• **WHAT TO DO**
Retype the records exactly.

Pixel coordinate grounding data
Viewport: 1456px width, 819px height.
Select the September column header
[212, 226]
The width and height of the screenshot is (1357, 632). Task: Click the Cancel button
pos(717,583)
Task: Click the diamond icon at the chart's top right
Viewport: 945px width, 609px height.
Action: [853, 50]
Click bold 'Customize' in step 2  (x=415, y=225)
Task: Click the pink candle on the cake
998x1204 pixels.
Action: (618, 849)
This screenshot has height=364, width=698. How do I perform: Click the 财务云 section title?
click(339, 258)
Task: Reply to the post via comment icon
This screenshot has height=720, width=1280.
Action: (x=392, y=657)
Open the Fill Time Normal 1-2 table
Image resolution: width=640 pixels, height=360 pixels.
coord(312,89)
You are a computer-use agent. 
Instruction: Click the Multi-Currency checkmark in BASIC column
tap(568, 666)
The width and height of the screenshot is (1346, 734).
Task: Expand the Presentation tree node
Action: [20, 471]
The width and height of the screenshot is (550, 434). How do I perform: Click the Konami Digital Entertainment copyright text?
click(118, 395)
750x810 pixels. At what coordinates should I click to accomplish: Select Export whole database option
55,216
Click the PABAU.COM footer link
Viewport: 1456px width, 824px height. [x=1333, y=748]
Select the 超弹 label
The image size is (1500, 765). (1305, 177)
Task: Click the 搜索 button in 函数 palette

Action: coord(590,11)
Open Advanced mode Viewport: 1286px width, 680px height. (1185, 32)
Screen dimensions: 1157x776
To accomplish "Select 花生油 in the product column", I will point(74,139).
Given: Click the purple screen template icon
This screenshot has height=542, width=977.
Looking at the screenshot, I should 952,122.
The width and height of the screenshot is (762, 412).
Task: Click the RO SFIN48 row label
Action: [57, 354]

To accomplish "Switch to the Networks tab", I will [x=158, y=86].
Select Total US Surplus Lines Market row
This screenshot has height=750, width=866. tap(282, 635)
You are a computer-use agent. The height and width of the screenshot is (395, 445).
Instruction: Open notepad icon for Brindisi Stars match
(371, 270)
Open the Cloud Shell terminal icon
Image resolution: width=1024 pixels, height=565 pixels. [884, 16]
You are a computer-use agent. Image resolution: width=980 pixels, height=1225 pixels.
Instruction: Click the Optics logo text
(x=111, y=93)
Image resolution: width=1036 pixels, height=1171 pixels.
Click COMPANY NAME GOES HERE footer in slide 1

• **SOLVED EXERCISE**
Viewport: 1456px width, 819px height.
Select the September column header
[212, 226]
The width and height of the screenshot is (1357, 632). Task: Click the Cancel button
pos(717,583)
Task: Click the diamond icon at the chart's top right
Viewport: 945px width, 609px height.
Action: [853, 50]
Click bold 'Customize' in step 2  (x=415, y=225)
Task: Click the pink candle on the cake
998x1204 pixels.
Action: (618, 849)
This screenshot has height=364, width=698. How do I perform: Click the 财务云 section title?
click(339, 258)
Task: Reply to the post via comment icon
This screenshot has height=720, width=1280.
Action: (x=392, y=657)
Open the Fill Time Normal 1-2 table
Image resolution: width=640 pixels, height=360 pixels.
coord(312,89)
You are a computer-use agent. 
Instruction: Click the Multi-Currency checkmark in BASIC column
tap(568, 666)
The width and height of the screenshot is (1346, 734).
Task: Expand the Presentation tree node
Action: [20, 471]
The width and height of the screenshot is (550, 434). How do I perform: Click the Konami Digital Entertainment copyright text?
click(118, 395)
750x810 pixels. At what coordinates should I click to accomplish: Select Export whole database option
55,216
Click the PABAU.COM footer link
Viewport: 1456px width, 824px height. [x=1333, y=748]
Select the 超弹 label
The image size is (1500, 765). (1305, 177)
Task: Click the 搜索 button in 函数 palette

Action: coord(590,11)
Open Advanced mode Viewport: 1286px width, 680px height. (1185, 32)
Screen dimensions: 1157x776
To accomplish "Select 花生油 in the product column", I will point(74,139).
Given: Click the purple screen template icon
This screenshot has height=542, width=977.
Looking at the screenshot, I should 952,122.
The width and height of the screenshot is (762, 412).
Task: Click the RO SFIN48 row label
Action: [57, 354]

To accomplish "Switch to the Networks tab", I will [x=158, y=86].
Select Total US Surplus Lines Market row
This screenshot has height=750, width=866. tap(282, 635)
You are a computer-use agent. The height and width of the screenshot is (395, 445).
Instruction: Open notepad icon for Brindisi Stars match
(371, 270)
Open the Cloud Shell terminal icon
Image resolution: width=1024 pixels, height=565 pixels. [884, 16]
You are a computer-use agent. Image resolution: width=980 pixels, height=1225 pixels.
Instruction: Click the Optics logo text
(x=111, y=93)
Image resolution: width=1036 pixels, height=1171 pixels.
Click COMPANY NAME GOES HERE footer in slide 1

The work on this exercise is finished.